* [About this task]: Exact copy, no pictures: set down the lines from the one holding "How do I perform: Open" through the final line of the records below.

>>

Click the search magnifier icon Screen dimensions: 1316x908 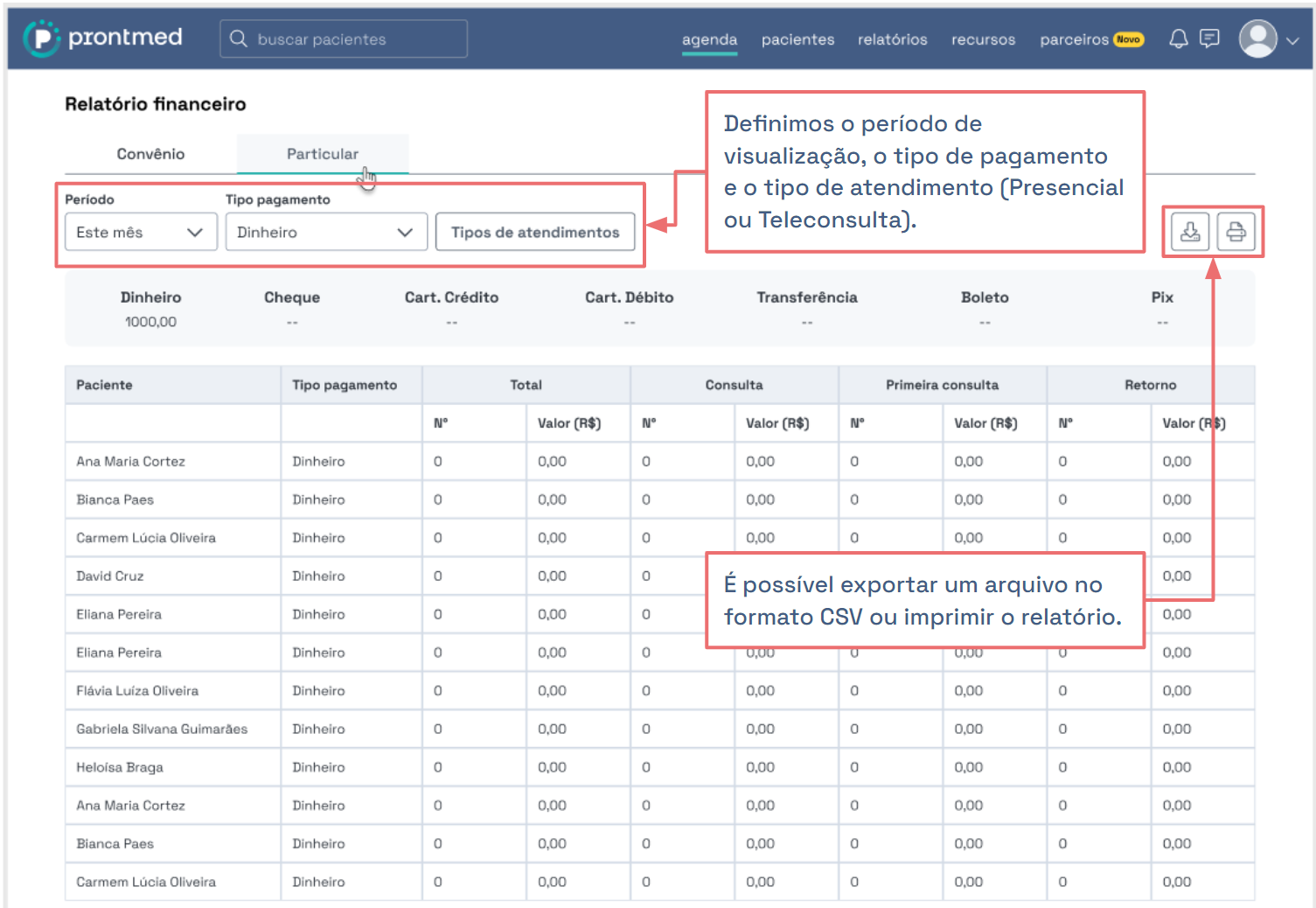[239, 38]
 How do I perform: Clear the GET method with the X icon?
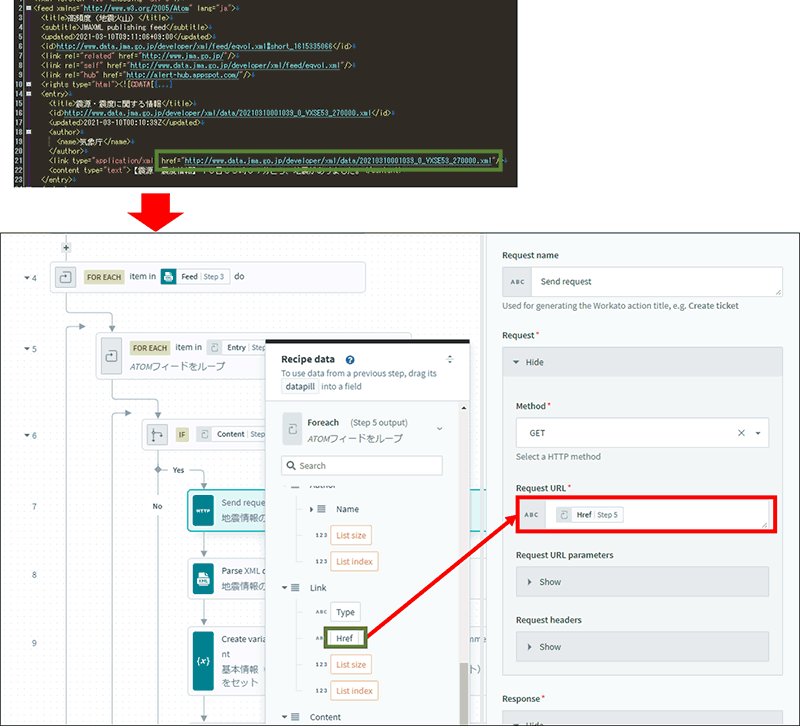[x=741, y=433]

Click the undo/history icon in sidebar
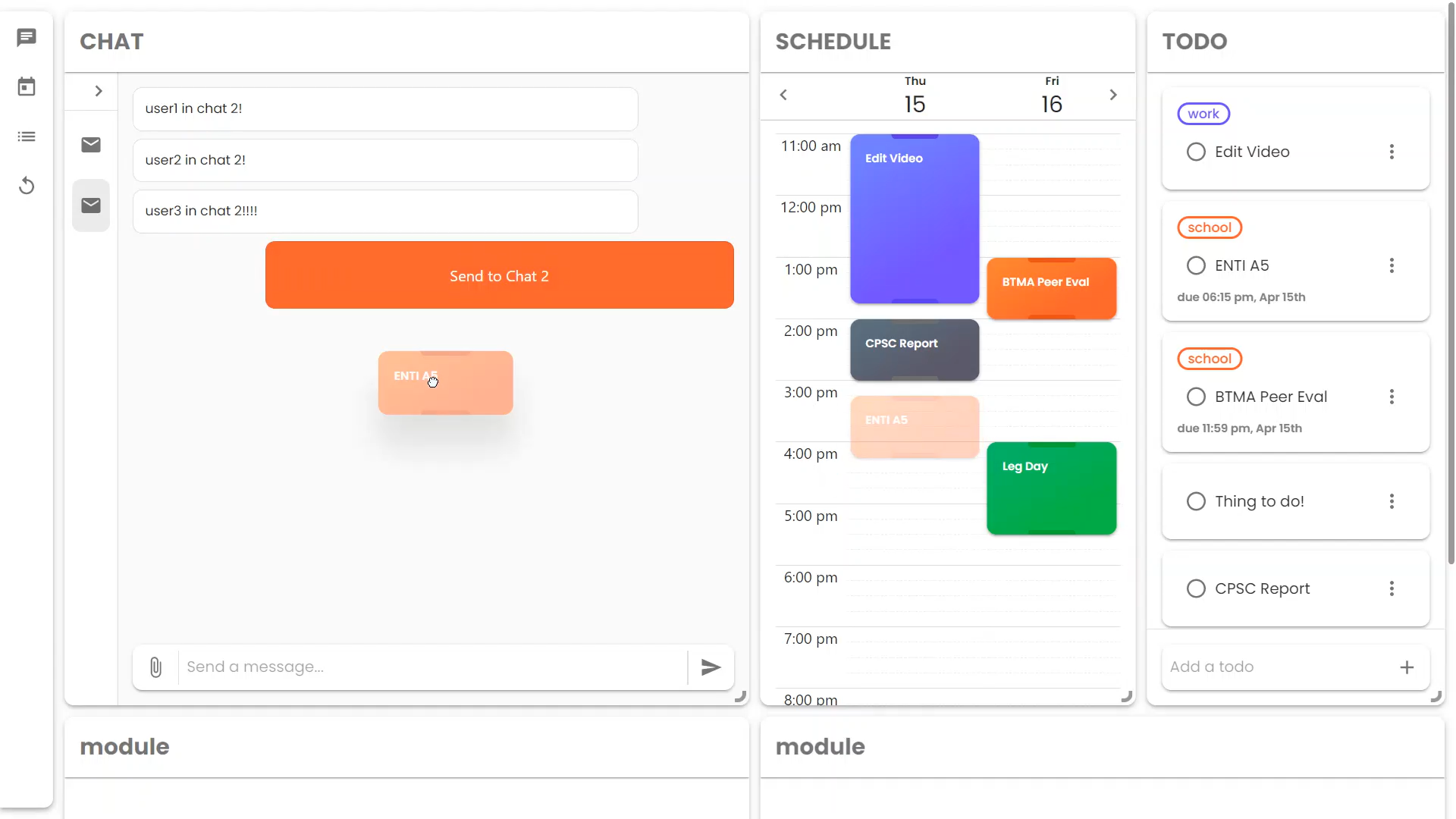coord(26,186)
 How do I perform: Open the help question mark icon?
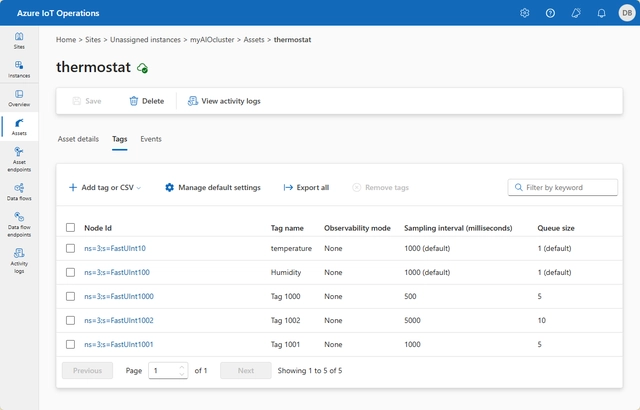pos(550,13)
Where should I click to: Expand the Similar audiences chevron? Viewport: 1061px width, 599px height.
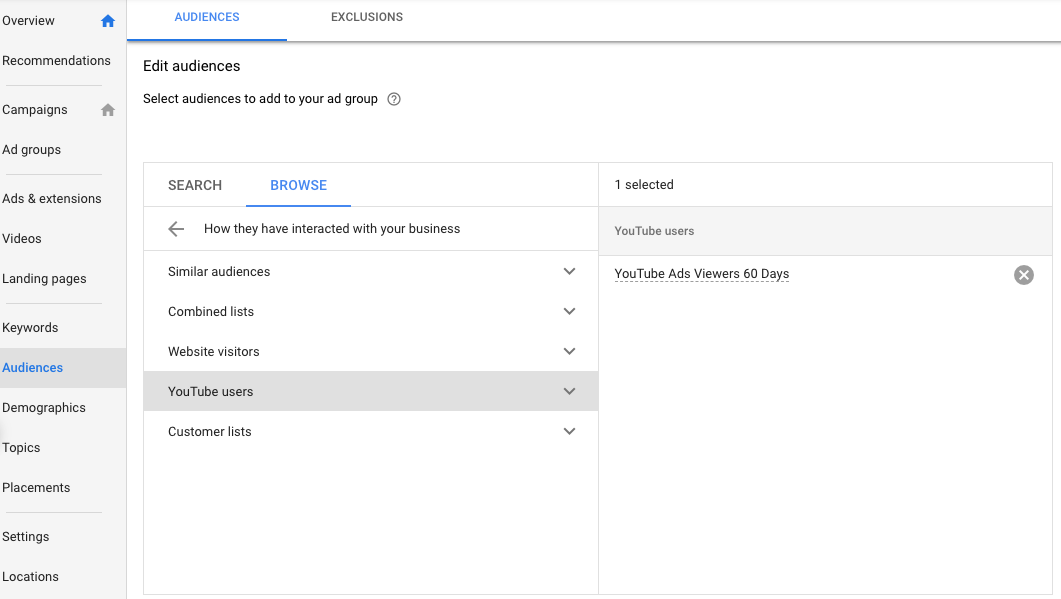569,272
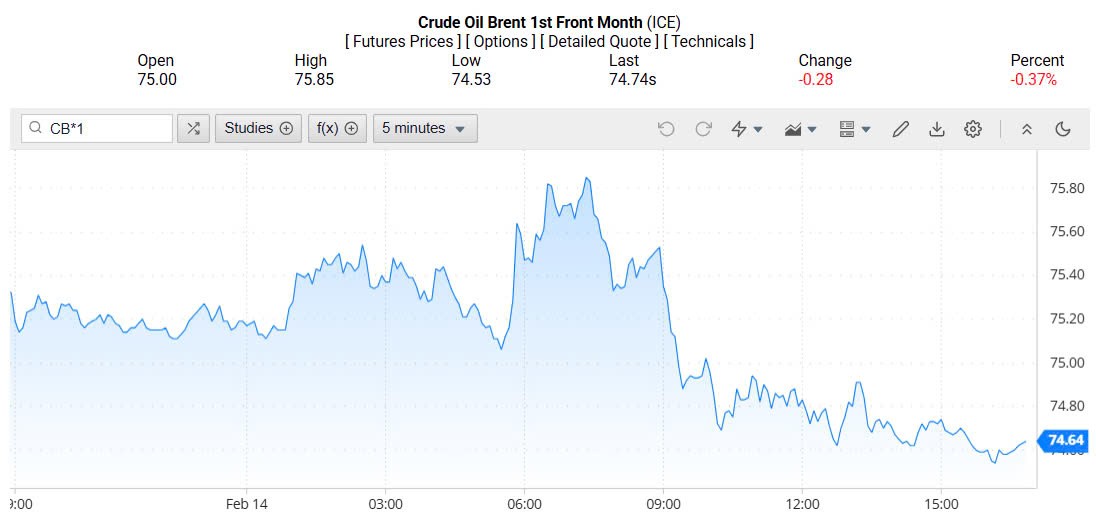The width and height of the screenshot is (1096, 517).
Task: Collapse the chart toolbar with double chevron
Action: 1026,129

<<

* [Response for this exercise]:
 How do I perform: Open the help question mark icon?
pos(550,13)
Where should I click to: Expand the Similar audiences chevron? Viewport: 1061px width, 599px height.
569,272
The width and height of the screenshot is (1096, 517).
Task: Collapse the chart toolbar with double chevron
Action: 1026,129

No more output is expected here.